Aim:
Put the records from the line with "Switch to the" to the line with "Click the auction" into a two-column CSV with columns named request and answer. Give one row per record, with each field in quotes and any line breaks turned into spaces.

Input material:
# # # # #

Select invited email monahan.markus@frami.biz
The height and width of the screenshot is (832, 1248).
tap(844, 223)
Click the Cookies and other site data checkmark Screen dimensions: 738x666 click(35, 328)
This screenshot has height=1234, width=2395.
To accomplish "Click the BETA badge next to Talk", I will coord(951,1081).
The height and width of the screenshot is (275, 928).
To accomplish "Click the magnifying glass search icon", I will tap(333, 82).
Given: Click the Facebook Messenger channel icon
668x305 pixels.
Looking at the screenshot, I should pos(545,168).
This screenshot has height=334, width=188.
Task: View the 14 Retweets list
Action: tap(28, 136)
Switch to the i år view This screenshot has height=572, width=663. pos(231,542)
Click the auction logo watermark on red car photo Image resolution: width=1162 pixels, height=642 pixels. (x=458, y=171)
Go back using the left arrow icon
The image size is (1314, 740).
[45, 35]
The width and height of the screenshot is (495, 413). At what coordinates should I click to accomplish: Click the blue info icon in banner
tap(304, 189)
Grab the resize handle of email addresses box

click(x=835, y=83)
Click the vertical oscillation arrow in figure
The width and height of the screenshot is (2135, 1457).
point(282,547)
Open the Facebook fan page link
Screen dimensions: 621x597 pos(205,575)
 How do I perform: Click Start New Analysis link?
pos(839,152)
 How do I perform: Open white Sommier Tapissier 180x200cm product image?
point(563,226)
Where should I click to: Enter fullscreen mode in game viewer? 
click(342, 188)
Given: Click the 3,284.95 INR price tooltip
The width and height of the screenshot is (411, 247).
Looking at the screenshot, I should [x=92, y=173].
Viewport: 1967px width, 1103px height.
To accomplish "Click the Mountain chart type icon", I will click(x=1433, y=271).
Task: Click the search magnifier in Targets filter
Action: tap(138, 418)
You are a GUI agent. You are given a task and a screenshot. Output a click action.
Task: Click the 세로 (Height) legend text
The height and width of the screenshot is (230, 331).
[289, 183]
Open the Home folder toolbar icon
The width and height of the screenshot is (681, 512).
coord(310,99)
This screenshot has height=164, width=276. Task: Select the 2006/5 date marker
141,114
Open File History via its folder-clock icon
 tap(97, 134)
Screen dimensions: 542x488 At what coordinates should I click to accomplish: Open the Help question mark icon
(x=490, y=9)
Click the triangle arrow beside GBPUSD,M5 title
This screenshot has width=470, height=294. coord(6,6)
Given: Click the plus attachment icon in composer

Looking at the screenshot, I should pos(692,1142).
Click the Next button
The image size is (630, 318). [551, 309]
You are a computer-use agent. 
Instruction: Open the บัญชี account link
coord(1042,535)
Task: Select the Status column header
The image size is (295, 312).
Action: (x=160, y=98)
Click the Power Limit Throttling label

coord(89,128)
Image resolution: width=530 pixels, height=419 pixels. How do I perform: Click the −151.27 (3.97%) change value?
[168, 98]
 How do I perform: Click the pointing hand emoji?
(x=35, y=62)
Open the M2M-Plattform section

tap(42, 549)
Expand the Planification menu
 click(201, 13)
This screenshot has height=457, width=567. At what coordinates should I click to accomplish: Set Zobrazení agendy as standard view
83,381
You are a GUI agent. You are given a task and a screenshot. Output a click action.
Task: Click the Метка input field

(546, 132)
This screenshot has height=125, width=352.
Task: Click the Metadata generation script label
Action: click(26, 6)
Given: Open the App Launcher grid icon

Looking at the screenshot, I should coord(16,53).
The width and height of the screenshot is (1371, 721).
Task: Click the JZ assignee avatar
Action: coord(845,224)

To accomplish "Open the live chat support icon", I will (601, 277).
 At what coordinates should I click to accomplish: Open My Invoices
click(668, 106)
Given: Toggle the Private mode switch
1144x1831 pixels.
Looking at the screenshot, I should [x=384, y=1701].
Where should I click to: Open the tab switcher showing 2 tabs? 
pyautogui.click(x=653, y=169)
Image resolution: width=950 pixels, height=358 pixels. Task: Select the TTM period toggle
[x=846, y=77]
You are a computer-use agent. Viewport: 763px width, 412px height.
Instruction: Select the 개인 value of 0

# # # # #

Result below:
request,answer
"Switch to the i år view This screenshot has height=572, width=663.","pos(231,542)"
"Click the auction logo watermark on red car photo Image resolution: width=1162 pixels, height=642 pixels.","(x=458, y=171)"